BEGIN DATA SUPPLIED

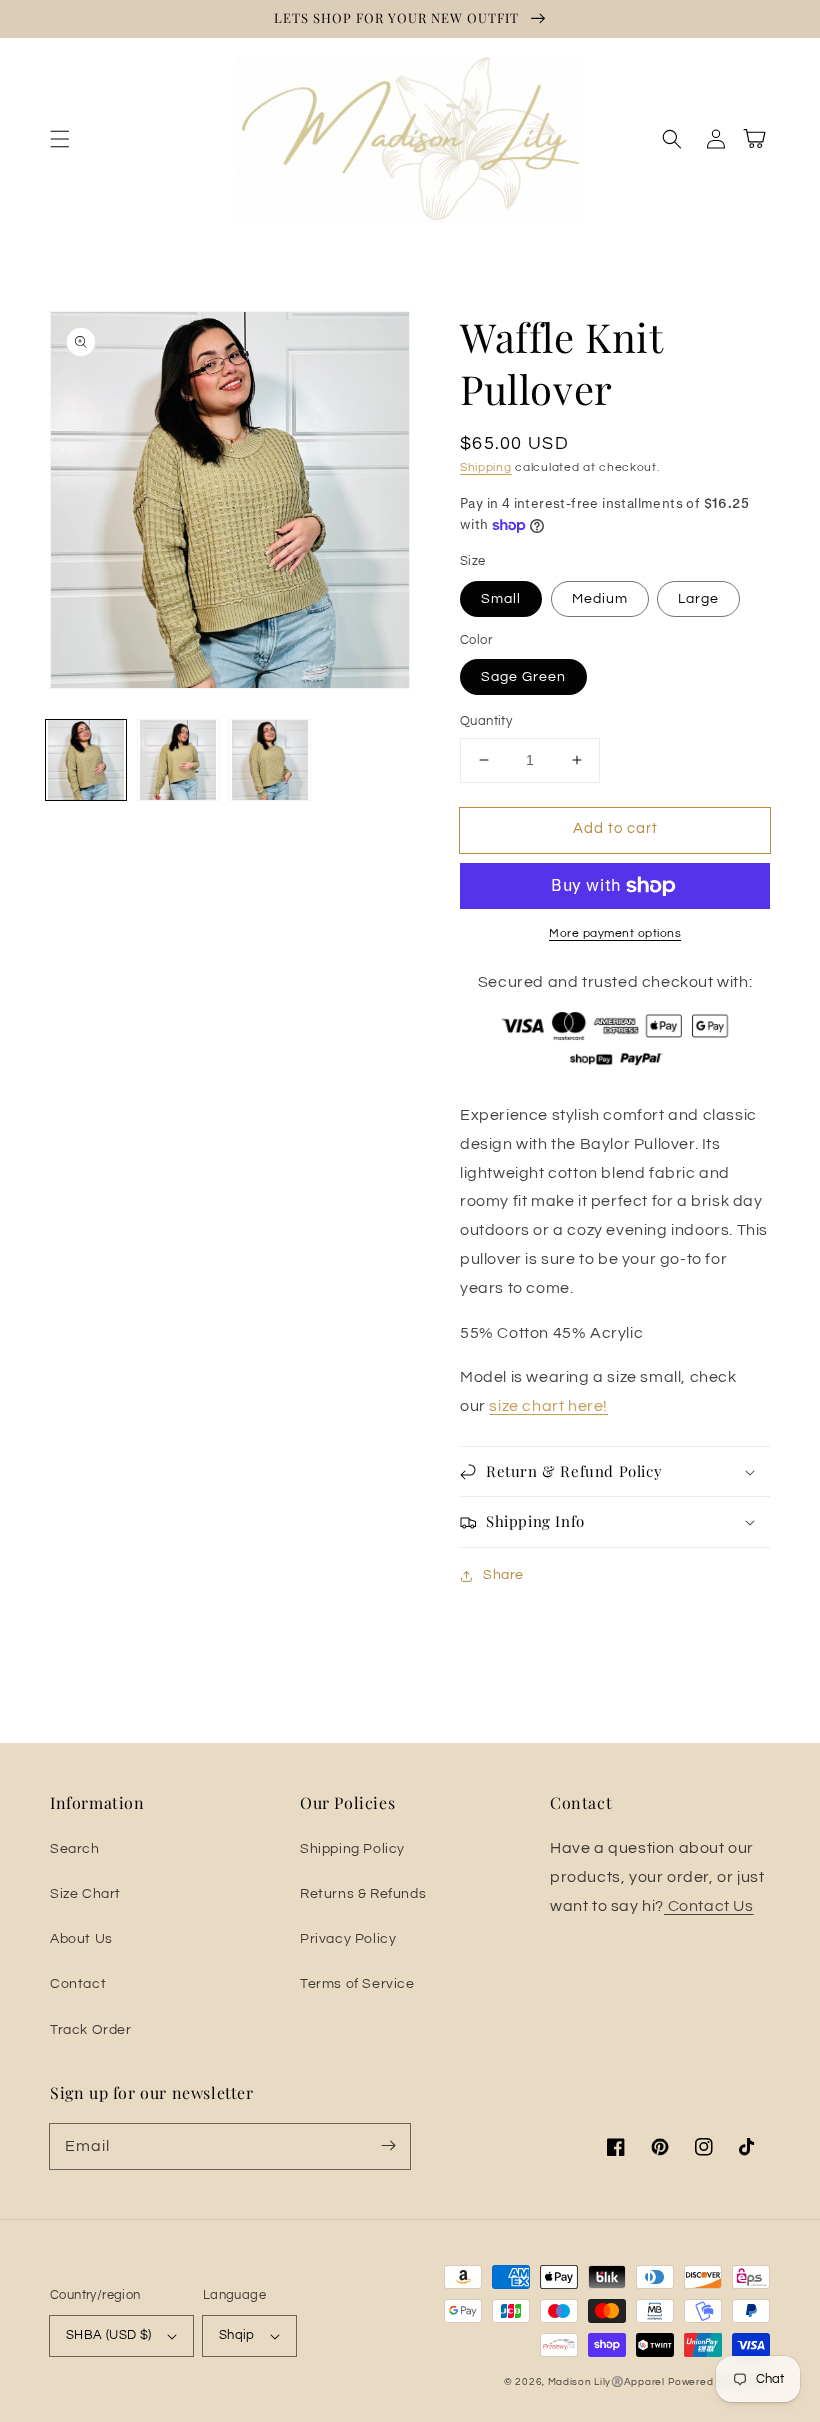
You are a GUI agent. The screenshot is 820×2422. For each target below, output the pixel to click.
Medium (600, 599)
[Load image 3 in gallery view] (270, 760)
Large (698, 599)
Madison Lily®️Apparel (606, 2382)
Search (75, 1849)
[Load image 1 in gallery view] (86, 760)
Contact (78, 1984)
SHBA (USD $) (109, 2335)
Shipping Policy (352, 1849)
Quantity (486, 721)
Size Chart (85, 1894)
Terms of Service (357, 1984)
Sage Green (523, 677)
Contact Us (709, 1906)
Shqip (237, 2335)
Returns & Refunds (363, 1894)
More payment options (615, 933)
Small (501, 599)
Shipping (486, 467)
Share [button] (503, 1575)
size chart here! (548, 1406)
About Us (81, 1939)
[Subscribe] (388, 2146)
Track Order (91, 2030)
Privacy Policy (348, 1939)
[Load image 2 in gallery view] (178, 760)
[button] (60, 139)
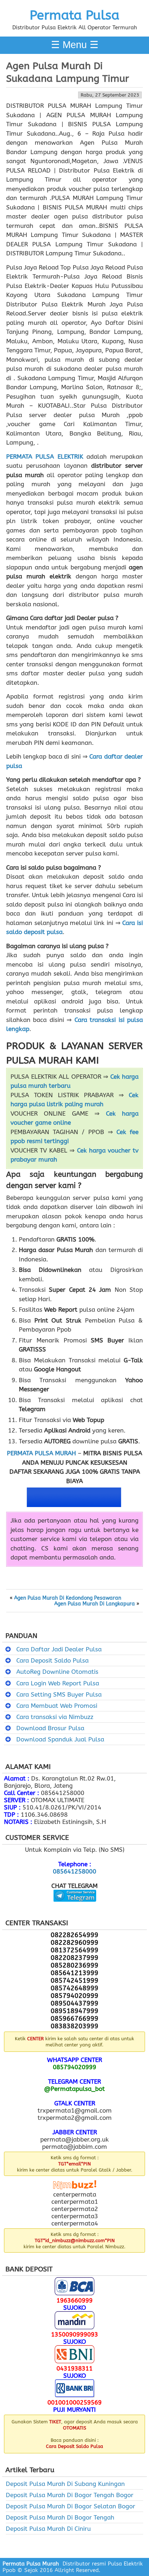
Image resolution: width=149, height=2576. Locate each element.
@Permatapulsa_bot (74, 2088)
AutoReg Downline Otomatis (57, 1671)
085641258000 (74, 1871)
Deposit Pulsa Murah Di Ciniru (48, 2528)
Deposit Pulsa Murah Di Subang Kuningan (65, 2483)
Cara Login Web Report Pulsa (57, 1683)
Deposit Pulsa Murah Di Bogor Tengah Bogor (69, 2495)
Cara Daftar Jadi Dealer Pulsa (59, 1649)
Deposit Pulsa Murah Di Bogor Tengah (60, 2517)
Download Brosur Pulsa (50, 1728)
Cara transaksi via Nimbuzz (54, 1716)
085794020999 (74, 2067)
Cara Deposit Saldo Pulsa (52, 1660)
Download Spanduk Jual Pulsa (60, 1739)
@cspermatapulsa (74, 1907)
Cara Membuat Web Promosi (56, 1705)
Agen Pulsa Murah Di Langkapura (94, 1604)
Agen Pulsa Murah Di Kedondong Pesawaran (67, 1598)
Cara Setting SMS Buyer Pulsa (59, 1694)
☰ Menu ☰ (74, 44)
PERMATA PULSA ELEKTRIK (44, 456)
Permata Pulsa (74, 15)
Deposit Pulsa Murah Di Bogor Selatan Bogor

END DATA SUPPLIED

*WHAT YOU ARE ASKED TO DO*. Once you find the line containing "Terms of Service (357, 1984)", transcribe it and each line after it to the end of the records exactly, and leave out the pictures.

*RESPONSE*.
Terms of Service (357, 1984)
Sage Green (523, 677)
Contact Us (709, 1906)
Shqip (237, 2335)
Returns & Refunds (363, 1894)
More payment options (615, 933)
Small (501, 599)
Shipping (486, 467)
Share [button] (503, 1575)
size chart here! (548, 1406)
About Us (81, 1939)
[Subscribe] (388, 2146)
Track Order (91, 2030)
Privacy Policy (348, 1939)
[Load image 2 in gallery view] (178, 760)
[button] (60, 139)
Image resolution: width=149, height=2576. Locate each element.
@Permatapulsa_bot (74, 2088)
AutoReg Downline Otomatis (57, 1671)
085641258000 (74, 1871)
Deposit Pulsa Murah Di Ciniru (48, 2528)
Deposit Pulsa Murah Di Subang Kuningan (65, 2483)
Cara Login Web Report Pulsa (57, 1683)
Deposit Pulsa Murah Di Bogor Tengah Bogor (69, 2495)
Cara Daftar Jadi Dealer Pulsa (59, 1649)
Deposit Pulsa Murah Di Bogor Tengah (60, 2517)
Download Brosur Pulsa (50, 1728)
Cara transaksi via Nimbuzz (54, 1716)
085794020999 (74, 2067)
Cara Deposit Saldo Pulsa (52, 1660)
Download Spanduk Jual Pulsa (60, 1739)
@cspermatapulsa (74, 1907)
Cara Membuat Web Promosi (56, 1705)
Agen Pulsa Murah Di Langkapura (94, 1604)
Agen Pulsa Murah Di Kedondong Pesawaran (67, 1598)
Cara Setting SMS Buyer Pulsa (59, 1694)
☰ Menu ☰ (74, 44)
PERMATA PULSA ELEKTRIK (44, 456)
Permata Pulsa (74, 15)
Deposit Pulsa Murah Di Bogor Selatan Bogor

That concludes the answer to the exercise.